About 60 administrators will receive 3 percent raises, the same as those awarded to the members of the county's teachers union earlier this year.

Owens was urged to veto the measure by the County Council, which said the raises were too high during a time when money is tight.

Council President C. Edward Middlebrooks (R-Glen Burnie) lauded the Board of Education for revising the administrators' raises.

"I think this is much more in line with everyone else's raises," he said. "And I think it was a good move by the superintendent and the school board."

School Superintendent Eric J. Smith had said the original raises were designed to keep many of the administrators, who are near or at retirement age, from leaving the school system.

The raises would have made administrators' salaries comparable to those in other counties in the area.

Though Owens's veto was seen as a rebuke to the school system, officials said there won't be a strain between the school system and the county government.

"We will continue to work together," Middlebrooks said. "I'm just glad we got this resolved."

Owens was also "pleased with the board's action," said her spokesman, Matt Diehl.

Post-9/11 Preparedness

In many ways, Annapolis is still a somewhat sleepy sailing town with a lot of great places to have a beer by the bay.

But as far as Police Chief Joseph S. Johnson is concerned, it could also be a target for terrorists.

With the third anniversary of the Sept. 11, 2001, attacks approaching, Johnson was to lead a news conference yesterday detailing how far the city has come. The chief has called Annapolis a "target-rich environment, with the state capitol and the Naval Academy."

In beefing up its emergency management departments, the city has used various grants to purchase equipment that would make James Bond jealous.

To wit: The authorities now have infrared cameras, night vision binoculars, underwater surveillance cameras and a decontamination vehicle that can arrive at a hazardous materials scene.

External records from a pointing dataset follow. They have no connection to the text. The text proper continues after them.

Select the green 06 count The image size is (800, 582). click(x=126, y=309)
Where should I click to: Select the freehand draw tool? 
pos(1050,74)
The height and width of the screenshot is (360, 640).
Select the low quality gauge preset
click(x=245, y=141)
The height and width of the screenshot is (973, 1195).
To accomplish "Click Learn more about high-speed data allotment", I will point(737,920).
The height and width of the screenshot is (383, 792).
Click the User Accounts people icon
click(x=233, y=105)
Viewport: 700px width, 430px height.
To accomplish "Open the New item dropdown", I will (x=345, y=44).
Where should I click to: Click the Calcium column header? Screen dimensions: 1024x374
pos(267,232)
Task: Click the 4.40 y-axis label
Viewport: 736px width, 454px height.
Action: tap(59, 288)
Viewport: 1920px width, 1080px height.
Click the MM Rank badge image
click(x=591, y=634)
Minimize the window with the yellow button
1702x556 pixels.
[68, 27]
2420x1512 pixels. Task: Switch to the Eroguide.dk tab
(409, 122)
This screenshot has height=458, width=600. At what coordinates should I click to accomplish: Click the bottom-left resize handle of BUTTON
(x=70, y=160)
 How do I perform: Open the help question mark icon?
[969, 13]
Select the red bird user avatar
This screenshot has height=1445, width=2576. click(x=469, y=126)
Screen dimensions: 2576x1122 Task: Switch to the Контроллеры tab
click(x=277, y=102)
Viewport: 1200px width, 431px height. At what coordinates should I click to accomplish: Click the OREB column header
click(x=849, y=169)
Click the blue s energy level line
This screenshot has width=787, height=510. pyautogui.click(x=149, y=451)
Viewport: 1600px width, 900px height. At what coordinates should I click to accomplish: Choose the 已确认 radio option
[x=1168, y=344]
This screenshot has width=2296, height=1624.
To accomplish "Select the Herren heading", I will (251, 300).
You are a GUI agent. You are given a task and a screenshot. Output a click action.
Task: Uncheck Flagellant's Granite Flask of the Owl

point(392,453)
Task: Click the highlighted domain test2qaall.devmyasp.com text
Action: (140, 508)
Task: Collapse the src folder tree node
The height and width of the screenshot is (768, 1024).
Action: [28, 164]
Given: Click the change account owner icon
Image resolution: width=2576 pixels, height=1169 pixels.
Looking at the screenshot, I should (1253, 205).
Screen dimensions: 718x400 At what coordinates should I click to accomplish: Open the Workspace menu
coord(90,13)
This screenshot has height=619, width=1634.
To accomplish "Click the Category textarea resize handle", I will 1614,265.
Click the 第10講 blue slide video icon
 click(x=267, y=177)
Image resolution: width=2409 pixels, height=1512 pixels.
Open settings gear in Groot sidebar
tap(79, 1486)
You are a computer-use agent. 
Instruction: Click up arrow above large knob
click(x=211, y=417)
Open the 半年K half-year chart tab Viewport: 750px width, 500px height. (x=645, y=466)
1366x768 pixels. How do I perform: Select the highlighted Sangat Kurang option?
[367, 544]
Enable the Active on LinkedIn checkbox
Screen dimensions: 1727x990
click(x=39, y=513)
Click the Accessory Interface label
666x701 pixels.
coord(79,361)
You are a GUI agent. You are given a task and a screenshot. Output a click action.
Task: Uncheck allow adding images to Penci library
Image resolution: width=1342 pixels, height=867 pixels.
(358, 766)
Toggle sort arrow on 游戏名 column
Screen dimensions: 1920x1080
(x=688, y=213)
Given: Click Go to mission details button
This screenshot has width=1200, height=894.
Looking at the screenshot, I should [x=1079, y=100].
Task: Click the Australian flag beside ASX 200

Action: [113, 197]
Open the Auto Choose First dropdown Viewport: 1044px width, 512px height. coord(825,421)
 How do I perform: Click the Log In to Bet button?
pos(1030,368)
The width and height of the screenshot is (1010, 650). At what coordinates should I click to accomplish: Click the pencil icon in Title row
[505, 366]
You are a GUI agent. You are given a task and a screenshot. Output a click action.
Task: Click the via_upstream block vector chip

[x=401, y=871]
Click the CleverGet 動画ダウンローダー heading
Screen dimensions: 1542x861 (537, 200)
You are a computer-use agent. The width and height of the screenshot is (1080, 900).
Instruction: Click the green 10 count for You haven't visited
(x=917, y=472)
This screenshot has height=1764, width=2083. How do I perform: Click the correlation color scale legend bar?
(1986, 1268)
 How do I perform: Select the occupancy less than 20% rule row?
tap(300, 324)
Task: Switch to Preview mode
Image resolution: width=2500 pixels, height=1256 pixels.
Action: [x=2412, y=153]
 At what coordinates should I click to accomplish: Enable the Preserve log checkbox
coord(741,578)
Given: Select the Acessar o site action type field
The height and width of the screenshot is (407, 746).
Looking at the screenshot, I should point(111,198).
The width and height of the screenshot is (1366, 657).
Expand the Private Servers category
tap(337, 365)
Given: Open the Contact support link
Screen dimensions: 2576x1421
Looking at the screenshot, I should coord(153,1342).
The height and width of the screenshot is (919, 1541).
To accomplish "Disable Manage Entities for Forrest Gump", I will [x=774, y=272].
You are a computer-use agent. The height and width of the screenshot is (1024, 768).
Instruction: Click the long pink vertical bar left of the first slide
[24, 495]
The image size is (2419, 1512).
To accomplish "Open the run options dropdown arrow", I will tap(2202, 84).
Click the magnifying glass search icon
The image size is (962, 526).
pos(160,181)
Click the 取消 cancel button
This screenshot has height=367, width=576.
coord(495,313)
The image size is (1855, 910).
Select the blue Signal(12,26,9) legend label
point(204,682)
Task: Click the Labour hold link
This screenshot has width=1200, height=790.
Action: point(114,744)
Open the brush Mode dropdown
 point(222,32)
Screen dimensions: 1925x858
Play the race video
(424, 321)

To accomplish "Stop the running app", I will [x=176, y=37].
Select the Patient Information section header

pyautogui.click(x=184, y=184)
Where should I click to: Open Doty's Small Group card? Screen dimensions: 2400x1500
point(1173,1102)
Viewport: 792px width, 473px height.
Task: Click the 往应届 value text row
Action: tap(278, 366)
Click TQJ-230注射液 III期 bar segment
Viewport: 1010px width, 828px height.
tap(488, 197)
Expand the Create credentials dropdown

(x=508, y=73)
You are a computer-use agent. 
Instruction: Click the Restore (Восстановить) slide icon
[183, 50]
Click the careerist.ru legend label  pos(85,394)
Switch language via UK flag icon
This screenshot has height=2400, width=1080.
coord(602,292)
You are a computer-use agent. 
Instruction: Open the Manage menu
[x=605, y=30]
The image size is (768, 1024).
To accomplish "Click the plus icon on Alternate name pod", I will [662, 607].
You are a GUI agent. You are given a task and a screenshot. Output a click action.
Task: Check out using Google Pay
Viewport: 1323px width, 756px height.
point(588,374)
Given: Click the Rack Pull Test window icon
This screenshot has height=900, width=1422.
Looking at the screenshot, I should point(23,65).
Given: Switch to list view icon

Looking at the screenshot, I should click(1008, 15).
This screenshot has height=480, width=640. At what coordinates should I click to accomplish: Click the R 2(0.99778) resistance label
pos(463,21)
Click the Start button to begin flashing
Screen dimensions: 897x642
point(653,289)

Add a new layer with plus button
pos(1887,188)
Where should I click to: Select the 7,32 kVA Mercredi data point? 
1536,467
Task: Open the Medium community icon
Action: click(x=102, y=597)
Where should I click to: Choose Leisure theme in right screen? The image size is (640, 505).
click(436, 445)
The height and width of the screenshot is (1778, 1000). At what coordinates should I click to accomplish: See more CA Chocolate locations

Before 9/11 the city had "minimal capability to respond to incidents of weapons of mass destruction," the city said in a news release. But now it's much better prepared, Johnson said.

Hurricane Season Returns

Last year Hurricane Isabel devastated parts of Anne Arundel County, damaging 2,300 homes.

Now that hurricane season is in full swing again, county officials have reminded residents to make sure their home insurance is up to date and comprehensive.

They also warned that backup power generators should be used only outdoors.

During Isabel, two county residents were killed by fumes from their generators.

A Star in Our Orbit

Apparently Hollywood hasn't given up on Annapolis just yet. A couple of weeks after Disney Co. decided to film a movie about the U.S. Naval Academy in Philadelphia instead of on the academy's Annapolis campus, the producers of a new film starring George Clooney were in town this week.

The movie, "Syriana," is about the CIA's struggle against terrorism.

Film crews shot scenes with Clooney, famous for this role on the television show "ER" and movies such as "Ocean's Eleven," in the James Senate Office building this week.

Sewage Peril Slides Away

It's safe to go back to the water. The county Health Department, which had urged people to stay away from Lake Waterford after announcing that more than 10,000 gallons of sewage had spilled into it, said the mess did not actually run into the lake.